Lo natural es moverse

Del mismo modo que los pulmones necesitan intercambiar oxígeno, o el estómago digerir nuestros alimentos, los huesos y las articulaciones necesitan moverse. Esa es su función, y para mantenerse en un estado saludable deben cumplir su cometido.

El movimiento forma parte de nuestro ser, es innato y natural, y si analizamos su importancia, va más allá:

  • Existen una serie de deslizamientos entre los huesos, que sin ellos,  las extremidades y la columna no podrían realizar los movimientos más amplios posibles .
  • Además, entre nuestras vísceras, envolviéndolas y cubriéndolas, hay unas capas de tejidos, como de ropa se tratara, que necesitan deslizar entre sí, para que el propio órgano pueda moverse, expandirse, y realizar mejor su función.
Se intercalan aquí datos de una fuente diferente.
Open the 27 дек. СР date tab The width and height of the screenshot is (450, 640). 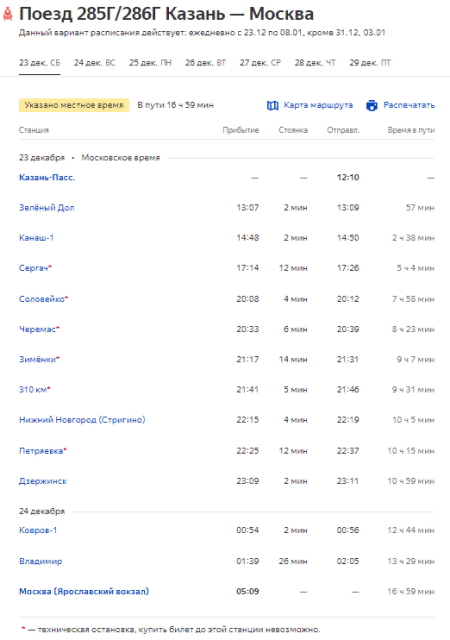click(260, 63)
La pérdida de esa funcionalidad afecta al individuo en su totalidad, porque todas nuestras partes están conectadas. Es como un terremoto, tiene su epicentro, la zona más afectada, y se extiende a zonas más alejadas.

Por ello, la calidad de nuestro movimiento influye en nuestro ser, una falta de movilidad causa que nuestro cuerpo vaya creando adaptaciones a esas pequeñas anomalías o rigideces, para compensar. Al principio pueden no darnos síntomas, pero cuando llega a un límite, como una gota que rebosa un vaso, pueden aparecer los malestares y dolores.

El movimiento debe ser natural, consciente y armonioso para contribuir al bienestar.

Es algo que debemos cuidar, siempre, en todas las etapas de la vida.

En AnidAndo, desde la fisioterapia y la osteopatía, nos preocupamos desde la primera etapa de la vida de que la movilidad intestinal, pulmonar, y motriz esté presente, para acompañar a tu bebé, además de asistir a las recién estrenadas mamás que han experimentado cambios en su cuerpo.